I realised I had much to learn. To be missional, I need courage to overcome discomfort with authenticity.
Many of us are introverts. “Paiseh” to talk to people, even those familiar to us. We feel that it’s “awkward” or “weird”. We self-justify by rationalising that people on the other end will also feel weird. Perhaps. But we can overcome it with courage to be authentic. Everything important worth doing requires courage to overcome discomfort. And authenticity overcomes awkwardness. When we sincerely take interest in wanting to know and befriend others, to listen to them share their life issues and struggles, and also share with them our cherished beliefs as much as we seek to learn of theirs, people will lower their defences. And it’s ok to be rejected. Indeed, we should expect rejection. But also expect that amidst rejection, there will be many whom God has prepared who will be keen to engage.
I realise also that I need to remember my mission. Because I have been commissioned by the one who holds all authority in heaven and on earth.
And that means I need to constantly order my time and schedule according to this mission.
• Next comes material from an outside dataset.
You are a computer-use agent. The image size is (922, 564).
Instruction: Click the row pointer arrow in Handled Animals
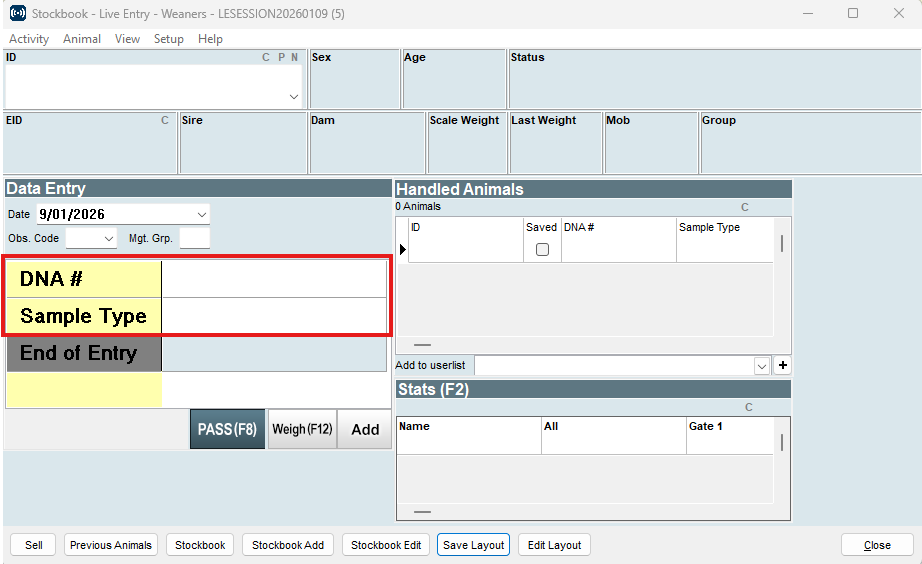403,249

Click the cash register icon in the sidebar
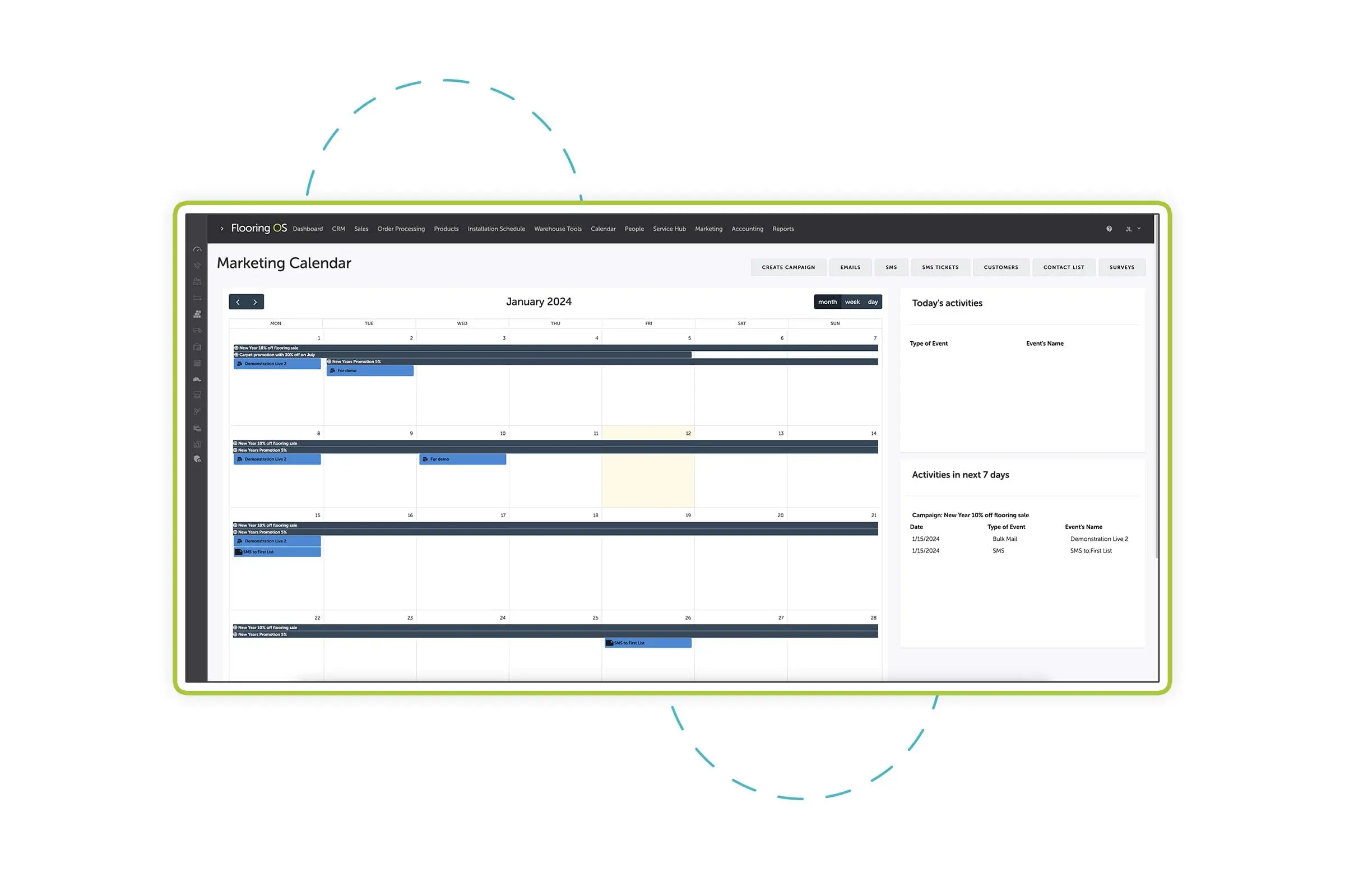pos(197,281)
What helps me are constant reminders and opportunities from our church: One4J, planning for SGC week 5 activities, BCS NV. But being missional is also more than just these. It’s also in my workplace, professional circle, family, home neighbourhood, society and cross-cultural/ border mission. I need to intentionally make time to reflect, plan, pray and execute missional efforts in all these spheres. And that itself takes time — time away from other things like leisure, TV and scrolling on social media.
In all this, I am reminded that although it is not about me, or making myself the centre of the mission, or bearing the burden of bringing people to conviction, or taking credit for being able to do so — all of which should be God or belongs to God — I get to join in His exciting adventure and witness the fruit of His working through my hands and feet. It is in courageously living out the commission that we get to experience communion—knowing that Christ is with us (Matt 28:20). And that would be so satisfying.
Courage, commission, communion. Let’s do it.